(Luis Cornelio, Headline USA) More than 50 individuals convicted of rape and murder are among the 3,500 inmates set to be released “early” under a 2021 deal led by then-North Carolina Democrat Gov. Roy Cooper, a new report found.
Cooper, who left office in 2025, entered the settlement with the NAACP that greenlit the early release or transition of 3,500 prisoners amid the COVID-19 pandemic.
The Washington Free Beacon on Friday profiled no fewer than 51 individuals who benefited from the program despite their heinous convictions.
Among the criminals was Tony D. Hartsell, who was released in March 2021 despite being sentenced to life in prison for first-degree murder.
Hartsell received the life sentence for the 1995 murder of his 84-year-old neighbor, whose body was mutilated beyond recognition and stabbed 44 times.
Another criminal, Lorenza D. Norwood, was released in April 2021 despite being sentenced to life in prison for the 1994 murder of a man she set on fire.
According to criminal records, she doused the man with gasoline, set him on fire and watched him burn to death.
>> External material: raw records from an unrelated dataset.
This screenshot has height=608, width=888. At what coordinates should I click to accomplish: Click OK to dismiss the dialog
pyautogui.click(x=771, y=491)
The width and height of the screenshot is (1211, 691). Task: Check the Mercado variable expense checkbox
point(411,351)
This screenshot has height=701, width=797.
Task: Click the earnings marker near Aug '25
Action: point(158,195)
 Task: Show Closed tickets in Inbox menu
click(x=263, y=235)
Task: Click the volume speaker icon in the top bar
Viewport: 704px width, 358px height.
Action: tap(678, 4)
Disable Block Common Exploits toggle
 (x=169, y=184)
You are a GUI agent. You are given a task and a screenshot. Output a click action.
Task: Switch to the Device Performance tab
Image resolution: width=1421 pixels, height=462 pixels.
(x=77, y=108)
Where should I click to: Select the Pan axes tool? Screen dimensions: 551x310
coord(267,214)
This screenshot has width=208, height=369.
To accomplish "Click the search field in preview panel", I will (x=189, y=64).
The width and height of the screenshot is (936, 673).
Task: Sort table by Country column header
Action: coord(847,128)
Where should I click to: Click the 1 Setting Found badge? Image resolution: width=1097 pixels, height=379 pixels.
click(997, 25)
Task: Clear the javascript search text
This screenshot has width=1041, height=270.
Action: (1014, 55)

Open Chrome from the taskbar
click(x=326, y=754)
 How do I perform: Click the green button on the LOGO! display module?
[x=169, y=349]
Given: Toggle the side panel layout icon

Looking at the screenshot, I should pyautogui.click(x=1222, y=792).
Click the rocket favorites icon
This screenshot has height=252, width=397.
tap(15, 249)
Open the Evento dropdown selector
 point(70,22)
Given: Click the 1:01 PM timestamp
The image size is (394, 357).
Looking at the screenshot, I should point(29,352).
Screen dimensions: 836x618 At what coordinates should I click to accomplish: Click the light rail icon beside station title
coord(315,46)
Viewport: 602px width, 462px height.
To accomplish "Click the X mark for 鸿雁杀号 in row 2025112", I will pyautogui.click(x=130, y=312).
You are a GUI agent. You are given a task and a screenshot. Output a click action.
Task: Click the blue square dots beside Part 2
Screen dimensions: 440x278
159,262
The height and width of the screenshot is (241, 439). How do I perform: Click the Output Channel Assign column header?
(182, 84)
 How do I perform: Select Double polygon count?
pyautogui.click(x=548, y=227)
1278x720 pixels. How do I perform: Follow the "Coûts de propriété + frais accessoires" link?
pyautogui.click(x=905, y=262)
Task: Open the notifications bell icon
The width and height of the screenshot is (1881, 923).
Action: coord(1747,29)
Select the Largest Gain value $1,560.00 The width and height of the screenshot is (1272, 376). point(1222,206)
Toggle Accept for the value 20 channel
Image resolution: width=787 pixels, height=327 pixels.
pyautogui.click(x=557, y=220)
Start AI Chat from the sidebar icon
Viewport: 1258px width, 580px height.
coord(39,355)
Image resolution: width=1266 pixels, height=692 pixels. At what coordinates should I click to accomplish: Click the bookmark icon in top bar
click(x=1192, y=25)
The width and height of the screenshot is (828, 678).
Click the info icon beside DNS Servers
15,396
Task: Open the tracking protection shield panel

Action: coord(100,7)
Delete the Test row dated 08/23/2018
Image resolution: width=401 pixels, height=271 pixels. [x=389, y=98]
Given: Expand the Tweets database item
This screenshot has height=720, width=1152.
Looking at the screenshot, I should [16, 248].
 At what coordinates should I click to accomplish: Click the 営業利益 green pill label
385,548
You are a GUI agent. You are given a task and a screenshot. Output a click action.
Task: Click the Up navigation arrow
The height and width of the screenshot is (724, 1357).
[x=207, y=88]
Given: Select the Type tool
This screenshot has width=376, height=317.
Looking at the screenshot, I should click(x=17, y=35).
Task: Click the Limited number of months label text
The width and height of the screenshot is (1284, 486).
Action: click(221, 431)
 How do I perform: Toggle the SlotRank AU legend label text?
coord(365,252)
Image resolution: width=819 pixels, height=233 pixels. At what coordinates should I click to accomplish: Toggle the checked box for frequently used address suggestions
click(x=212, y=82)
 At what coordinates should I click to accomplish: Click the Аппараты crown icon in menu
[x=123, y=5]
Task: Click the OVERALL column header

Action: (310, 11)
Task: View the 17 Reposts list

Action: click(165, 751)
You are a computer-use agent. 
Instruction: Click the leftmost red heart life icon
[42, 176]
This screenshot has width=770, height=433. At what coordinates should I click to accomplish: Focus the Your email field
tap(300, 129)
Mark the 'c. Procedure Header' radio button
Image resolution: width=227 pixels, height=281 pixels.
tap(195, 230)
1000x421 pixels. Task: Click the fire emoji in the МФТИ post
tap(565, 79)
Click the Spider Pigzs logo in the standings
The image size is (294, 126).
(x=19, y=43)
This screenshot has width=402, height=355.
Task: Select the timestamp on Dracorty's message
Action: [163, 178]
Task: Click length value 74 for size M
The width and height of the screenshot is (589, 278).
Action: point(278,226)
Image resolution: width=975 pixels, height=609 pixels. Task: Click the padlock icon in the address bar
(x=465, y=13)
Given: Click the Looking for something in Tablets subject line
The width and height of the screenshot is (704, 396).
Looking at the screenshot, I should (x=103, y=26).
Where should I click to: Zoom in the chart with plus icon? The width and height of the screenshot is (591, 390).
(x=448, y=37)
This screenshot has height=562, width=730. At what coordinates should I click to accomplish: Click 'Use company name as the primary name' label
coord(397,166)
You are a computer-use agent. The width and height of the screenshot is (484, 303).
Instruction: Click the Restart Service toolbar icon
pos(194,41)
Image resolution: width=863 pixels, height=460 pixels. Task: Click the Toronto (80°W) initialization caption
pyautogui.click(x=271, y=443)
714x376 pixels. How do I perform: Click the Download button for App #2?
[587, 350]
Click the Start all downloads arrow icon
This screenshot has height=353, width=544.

She was originally sentenced to death.
Jervon K. Wilks was sentenced to life in prison for the 1993 sexual abuse of a seven-year-old handicapped girl but was released in 2021.
Louis D. Boyd, released in April 2021, had been convicted of the first-degree rape of his 12-year-old stepdaughter.
Also counted in the settlement’s early-release tally was DeCarlos Brown, who is now facing a state first-degree murder charge in the killing of Iryna Zarutska, a 23-year-old Ukrainian refugee.
Brown is also facing a federal charge of one count of violence against a railroad carrier and mass transportation system resulting in death. If convicted on the federal charge, he is eligible for the death penalty or life in prison without parole.